Thunder of freedom, the voice of the Lord!

 

Long, long—we in the past

Cowered in dread from the light of heaven,

Strong, strong—stand we at last,

Fearless in faith and with sight new given.

Strength with its beauty, Life with its duty,

(Hear the voice, oh hear and obey!)

 

These, these—beckon us on!

Open your eyes to the blaze of day.

Comrades—ye who have dared

First in the battle to strive and sorrow!

Scorned, spurned—nought have ye cared,

Raising your eyes to a wider morrow,

Ways that are weary, days that are dreary,

Toil and pain by faith ye have borne;

Hail, hail—victors ye stand,

Wearing the wreath that the brave have worn!

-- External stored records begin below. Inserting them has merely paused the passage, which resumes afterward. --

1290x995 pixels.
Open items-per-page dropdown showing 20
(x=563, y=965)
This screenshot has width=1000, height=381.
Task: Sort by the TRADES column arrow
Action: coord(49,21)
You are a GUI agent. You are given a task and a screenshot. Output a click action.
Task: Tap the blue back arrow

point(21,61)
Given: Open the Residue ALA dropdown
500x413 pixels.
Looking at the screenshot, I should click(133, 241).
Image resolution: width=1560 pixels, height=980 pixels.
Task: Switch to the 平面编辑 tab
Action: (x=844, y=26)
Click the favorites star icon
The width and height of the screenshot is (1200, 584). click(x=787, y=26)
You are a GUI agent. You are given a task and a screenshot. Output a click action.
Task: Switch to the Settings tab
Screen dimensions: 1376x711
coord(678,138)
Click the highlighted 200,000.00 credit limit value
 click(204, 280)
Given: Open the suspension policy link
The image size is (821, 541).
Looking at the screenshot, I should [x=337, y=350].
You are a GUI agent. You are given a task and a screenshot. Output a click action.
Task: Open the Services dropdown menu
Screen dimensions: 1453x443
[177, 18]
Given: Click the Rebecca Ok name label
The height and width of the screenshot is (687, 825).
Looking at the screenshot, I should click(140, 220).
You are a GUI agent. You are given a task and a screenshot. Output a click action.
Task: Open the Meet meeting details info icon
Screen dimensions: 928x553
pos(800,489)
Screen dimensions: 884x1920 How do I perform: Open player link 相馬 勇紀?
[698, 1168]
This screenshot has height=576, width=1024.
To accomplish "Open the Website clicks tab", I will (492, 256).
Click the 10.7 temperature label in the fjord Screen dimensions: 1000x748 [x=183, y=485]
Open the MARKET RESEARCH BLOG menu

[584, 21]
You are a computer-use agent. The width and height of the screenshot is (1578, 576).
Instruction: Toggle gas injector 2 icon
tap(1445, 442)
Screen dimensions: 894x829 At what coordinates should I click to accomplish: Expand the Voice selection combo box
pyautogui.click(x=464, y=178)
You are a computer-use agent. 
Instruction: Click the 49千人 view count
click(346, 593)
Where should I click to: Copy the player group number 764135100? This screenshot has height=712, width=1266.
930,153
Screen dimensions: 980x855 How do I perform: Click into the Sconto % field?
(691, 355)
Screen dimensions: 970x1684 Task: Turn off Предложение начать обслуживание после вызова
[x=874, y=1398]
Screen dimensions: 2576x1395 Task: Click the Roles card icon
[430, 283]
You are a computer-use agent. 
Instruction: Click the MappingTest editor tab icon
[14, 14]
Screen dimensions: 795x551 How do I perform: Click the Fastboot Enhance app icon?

Life, strife—those two are one,

Naught can ye win but by faith and daring.

 

On, on—that ye have done

But for the work of today preparing.

Firm in reliance, laugh a defiance,

(Laugh in hope, for sure is the end)

March, march—many as one,

Shoulder to shoulder and friend to friend.

 

Act I Scene 12

 

Compos Mentis- having full control of one’s mind; sane.

 

Act 2 Scene 1

 

Epping Forest- called “The People’s Forest” as of 1886 when Queen Victoria visited it. It is located in north east London.  

 

Act 2 Scene 3

 

“Only be thou strong and very courageous”- Biblical reference to Joshua 1:7. Joshua led the Israelites to the Promised land after Moses died.

 

Act 2 Scene 4

 

Remember me at my best pip- Great Expectations reference

 

Act 2 Scene 6

Powder put on inmates- Delousing powder is used to kill lice.